Stored items:

▼▼▼

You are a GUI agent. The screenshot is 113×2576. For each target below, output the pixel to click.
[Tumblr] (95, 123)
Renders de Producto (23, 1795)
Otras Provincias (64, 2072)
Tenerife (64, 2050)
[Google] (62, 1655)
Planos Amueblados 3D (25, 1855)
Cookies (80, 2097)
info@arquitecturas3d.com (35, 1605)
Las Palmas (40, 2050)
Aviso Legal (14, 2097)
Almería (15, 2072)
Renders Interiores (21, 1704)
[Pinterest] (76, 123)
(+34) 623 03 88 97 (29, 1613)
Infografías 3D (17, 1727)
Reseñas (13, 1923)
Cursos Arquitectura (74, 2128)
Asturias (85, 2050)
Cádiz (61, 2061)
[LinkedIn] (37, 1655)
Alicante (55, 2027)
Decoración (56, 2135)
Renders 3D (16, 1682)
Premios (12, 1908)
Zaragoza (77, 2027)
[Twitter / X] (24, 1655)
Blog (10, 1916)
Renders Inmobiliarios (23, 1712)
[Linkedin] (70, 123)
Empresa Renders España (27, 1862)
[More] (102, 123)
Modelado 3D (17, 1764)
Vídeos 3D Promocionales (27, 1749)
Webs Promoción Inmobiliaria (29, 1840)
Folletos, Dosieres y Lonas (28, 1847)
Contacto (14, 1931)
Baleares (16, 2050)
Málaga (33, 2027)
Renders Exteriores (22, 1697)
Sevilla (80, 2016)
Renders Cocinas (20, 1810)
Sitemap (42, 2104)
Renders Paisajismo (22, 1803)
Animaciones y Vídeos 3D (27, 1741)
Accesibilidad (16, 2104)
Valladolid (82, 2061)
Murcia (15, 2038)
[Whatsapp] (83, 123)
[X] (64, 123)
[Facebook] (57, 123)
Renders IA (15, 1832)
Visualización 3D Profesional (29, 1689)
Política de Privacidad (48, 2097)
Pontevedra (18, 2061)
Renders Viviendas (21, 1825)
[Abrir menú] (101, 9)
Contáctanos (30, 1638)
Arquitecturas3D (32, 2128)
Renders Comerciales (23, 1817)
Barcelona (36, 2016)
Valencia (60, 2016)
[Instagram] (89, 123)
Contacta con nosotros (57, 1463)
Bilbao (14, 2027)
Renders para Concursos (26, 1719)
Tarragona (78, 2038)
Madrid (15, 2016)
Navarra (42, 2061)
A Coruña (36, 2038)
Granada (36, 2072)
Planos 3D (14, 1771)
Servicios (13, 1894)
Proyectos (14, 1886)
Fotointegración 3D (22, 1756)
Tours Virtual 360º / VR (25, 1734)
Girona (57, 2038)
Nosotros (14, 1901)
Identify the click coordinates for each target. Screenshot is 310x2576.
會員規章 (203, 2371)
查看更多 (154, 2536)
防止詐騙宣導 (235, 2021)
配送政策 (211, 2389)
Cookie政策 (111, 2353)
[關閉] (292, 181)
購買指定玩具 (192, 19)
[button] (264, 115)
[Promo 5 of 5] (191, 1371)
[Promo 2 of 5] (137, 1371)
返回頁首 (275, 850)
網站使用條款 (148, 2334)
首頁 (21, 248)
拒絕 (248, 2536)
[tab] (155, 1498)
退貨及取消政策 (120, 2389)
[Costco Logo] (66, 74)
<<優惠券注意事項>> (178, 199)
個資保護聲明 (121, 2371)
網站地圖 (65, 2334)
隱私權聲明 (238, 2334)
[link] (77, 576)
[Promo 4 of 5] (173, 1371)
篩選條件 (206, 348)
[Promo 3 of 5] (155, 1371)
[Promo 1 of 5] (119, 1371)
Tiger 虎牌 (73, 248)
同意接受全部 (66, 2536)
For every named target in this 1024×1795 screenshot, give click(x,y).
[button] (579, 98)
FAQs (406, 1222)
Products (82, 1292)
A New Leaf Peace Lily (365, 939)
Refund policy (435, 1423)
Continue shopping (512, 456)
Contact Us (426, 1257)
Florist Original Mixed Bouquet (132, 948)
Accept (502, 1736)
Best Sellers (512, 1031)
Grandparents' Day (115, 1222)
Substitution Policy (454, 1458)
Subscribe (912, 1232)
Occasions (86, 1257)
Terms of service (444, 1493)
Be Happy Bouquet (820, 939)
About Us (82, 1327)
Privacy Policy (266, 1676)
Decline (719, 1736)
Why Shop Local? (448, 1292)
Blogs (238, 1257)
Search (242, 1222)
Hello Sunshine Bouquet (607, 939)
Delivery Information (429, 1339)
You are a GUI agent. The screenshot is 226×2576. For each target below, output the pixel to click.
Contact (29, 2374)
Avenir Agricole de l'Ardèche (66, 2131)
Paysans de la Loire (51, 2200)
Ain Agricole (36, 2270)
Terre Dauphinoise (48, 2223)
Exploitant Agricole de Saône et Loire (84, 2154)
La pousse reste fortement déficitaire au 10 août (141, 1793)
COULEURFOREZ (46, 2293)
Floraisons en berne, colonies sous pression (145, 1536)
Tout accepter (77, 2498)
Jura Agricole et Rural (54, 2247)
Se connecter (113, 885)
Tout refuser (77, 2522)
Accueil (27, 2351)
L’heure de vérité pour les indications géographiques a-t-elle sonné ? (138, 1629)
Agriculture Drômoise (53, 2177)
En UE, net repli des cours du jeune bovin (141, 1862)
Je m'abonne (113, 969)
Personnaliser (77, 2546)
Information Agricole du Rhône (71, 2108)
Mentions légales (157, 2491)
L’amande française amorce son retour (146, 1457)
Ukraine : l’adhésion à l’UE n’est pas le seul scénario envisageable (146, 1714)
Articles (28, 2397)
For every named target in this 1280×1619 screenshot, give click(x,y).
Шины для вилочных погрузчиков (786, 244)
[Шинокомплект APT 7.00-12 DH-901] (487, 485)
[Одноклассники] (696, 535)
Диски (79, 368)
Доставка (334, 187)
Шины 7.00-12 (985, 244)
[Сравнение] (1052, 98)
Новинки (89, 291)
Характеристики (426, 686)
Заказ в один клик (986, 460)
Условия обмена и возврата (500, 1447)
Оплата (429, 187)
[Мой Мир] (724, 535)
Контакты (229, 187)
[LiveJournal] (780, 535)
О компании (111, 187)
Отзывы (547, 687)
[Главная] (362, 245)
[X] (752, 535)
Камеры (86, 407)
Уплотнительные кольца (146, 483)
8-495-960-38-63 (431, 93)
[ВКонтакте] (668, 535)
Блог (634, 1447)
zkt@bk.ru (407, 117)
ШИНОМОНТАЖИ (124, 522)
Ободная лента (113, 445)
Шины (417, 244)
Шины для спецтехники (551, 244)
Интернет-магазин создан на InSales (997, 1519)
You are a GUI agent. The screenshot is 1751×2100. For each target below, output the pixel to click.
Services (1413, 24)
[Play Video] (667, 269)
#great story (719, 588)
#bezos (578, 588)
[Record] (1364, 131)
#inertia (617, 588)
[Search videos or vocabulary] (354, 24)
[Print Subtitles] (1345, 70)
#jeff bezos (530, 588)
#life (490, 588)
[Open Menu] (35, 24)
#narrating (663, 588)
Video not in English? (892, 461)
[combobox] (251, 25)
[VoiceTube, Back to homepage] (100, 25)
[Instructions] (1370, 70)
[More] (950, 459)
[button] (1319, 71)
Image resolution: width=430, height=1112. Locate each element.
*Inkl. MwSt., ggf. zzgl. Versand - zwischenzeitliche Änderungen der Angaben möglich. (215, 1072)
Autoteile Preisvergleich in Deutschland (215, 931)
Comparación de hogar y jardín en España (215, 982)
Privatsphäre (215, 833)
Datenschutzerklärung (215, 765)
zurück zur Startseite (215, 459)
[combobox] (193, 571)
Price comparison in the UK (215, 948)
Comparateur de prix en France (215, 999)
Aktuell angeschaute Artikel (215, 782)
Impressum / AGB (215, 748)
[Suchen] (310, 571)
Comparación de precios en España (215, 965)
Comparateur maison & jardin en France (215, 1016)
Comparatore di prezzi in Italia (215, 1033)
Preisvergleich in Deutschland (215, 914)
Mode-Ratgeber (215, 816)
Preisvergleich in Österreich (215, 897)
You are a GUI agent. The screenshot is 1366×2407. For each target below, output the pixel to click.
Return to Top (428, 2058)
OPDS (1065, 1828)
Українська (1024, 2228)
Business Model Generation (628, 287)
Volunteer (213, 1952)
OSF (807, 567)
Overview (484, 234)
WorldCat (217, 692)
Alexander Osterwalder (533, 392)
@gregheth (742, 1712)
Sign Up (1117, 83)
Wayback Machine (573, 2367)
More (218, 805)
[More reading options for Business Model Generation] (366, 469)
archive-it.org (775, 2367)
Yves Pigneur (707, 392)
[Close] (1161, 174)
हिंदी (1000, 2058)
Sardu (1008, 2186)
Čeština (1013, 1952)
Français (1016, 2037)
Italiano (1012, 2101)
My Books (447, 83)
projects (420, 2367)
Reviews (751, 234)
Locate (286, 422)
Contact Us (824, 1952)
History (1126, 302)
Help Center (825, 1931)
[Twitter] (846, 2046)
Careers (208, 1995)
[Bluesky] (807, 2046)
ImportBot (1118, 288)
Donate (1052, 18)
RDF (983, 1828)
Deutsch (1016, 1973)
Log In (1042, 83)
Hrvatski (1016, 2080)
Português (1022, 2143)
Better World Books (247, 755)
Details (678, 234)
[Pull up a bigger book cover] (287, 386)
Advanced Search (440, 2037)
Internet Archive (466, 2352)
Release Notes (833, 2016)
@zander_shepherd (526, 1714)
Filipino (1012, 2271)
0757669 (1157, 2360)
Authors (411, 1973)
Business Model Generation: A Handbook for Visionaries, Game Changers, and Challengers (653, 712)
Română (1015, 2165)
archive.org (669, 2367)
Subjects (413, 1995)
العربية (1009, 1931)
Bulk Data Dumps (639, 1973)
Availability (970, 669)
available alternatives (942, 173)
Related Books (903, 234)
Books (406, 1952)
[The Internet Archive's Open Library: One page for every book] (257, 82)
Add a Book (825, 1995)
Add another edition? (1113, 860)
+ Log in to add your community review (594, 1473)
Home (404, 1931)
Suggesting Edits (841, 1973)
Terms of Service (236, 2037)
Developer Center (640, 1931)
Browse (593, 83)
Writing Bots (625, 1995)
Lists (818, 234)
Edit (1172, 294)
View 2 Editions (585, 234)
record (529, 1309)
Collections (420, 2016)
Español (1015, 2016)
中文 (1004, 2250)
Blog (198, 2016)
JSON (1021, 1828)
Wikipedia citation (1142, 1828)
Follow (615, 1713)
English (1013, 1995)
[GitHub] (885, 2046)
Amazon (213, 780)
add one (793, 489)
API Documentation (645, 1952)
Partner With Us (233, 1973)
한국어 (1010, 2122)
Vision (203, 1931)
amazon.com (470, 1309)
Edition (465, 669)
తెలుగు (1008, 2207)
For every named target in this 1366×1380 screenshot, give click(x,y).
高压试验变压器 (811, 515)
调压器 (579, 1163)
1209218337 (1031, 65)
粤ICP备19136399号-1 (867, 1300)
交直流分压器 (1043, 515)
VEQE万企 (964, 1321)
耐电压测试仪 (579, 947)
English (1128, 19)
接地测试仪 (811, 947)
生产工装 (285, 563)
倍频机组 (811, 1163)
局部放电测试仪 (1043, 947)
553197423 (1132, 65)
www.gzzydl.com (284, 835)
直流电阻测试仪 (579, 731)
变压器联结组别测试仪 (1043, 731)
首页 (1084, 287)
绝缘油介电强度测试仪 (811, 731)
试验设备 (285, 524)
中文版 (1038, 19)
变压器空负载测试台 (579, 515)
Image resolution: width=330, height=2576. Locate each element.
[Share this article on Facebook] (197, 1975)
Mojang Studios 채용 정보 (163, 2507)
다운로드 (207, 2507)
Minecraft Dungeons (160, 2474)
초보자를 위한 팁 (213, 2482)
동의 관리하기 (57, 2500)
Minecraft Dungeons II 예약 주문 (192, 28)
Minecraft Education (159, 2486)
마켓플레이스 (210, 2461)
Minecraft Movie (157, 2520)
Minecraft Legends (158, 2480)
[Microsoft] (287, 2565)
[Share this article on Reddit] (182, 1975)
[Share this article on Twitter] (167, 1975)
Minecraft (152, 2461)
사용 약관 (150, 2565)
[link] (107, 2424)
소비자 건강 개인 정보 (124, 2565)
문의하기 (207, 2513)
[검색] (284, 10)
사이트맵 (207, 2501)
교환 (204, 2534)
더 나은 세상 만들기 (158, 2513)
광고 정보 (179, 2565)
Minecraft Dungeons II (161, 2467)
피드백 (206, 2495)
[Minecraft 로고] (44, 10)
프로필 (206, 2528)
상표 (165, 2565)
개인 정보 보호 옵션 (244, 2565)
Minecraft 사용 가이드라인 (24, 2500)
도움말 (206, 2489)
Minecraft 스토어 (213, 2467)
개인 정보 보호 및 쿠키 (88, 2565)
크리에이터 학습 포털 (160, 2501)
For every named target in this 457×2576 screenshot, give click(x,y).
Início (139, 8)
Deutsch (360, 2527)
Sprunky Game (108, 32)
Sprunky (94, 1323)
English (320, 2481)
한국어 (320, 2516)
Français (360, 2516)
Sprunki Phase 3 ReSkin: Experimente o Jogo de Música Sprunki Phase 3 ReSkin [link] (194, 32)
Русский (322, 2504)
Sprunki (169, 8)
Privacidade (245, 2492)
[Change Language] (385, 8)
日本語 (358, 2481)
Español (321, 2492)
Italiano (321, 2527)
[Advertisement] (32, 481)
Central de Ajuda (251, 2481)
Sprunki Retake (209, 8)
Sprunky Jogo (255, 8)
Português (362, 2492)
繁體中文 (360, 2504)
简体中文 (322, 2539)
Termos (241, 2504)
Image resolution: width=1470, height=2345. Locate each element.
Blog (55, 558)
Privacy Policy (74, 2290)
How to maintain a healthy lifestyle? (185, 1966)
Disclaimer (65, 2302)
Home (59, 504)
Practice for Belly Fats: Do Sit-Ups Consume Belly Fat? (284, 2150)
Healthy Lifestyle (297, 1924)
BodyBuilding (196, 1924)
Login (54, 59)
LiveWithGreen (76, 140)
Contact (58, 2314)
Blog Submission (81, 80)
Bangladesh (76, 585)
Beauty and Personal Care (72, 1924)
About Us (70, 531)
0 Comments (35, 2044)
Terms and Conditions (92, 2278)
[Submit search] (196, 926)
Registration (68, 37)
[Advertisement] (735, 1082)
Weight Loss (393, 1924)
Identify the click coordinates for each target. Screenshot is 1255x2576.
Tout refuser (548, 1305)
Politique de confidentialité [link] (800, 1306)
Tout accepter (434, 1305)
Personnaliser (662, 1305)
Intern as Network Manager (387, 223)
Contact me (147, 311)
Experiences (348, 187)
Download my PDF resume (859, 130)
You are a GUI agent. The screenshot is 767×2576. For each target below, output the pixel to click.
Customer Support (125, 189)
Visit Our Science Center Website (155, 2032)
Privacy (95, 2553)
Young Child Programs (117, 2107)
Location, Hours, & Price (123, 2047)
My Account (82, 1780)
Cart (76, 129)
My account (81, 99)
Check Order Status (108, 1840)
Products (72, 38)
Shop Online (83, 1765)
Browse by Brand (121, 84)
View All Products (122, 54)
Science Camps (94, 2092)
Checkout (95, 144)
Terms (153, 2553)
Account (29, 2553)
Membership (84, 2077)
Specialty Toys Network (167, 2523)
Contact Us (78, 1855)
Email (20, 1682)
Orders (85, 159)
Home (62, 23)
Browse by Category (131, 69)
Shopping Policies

▲▲▲

WHAT YOU NEED TO DO:
Give back the records above exactly, limited to the lines between the one holding "For every named target in this 457×2576" and the one holding "Home (59, 504)", inclusive.

COMPLETED TASK:
For every named target in this 457×2576 screenshot, give click(x,y).
Início (139, 8)
Deutsch (360, 2527)
Sprunky Game (108, 32)
Sprunky (94, 1323)
English (320, 2481)
한국어 (320, 2516)
Français (360, 2516)
Sprunki Phase 3 ReSkin: Experimente o Jogo de Música Sprunki Phase 3 ReSkin [link] (194, 32)
Русский (322, 2504)
Sprunki (169, 8)
Privacidade (245, 2492)
[Change Language] (385, 8)
日本語 (358, 2481)
Español (321, 2492)
Italiano (321, 2527)
[Advertisement] (32, 481)
Central de Ajuda (251, 2481)
Sprunki Retake (209, 8)
Sprunky Jogo (255, 8)
Português (362, 2492)
繁體中文 (360, 2504)
简体中文 (322, 2539)
Termos (241, 2504)
Image resolution: width=1470, height=2345. Locate each element.
Blog (55, 558)
Privacy Policy (74, 2290)
How to maintain a healthy lifestyle? (185, 1966)
Disclaimer (65, 2302)
Home (59, 504)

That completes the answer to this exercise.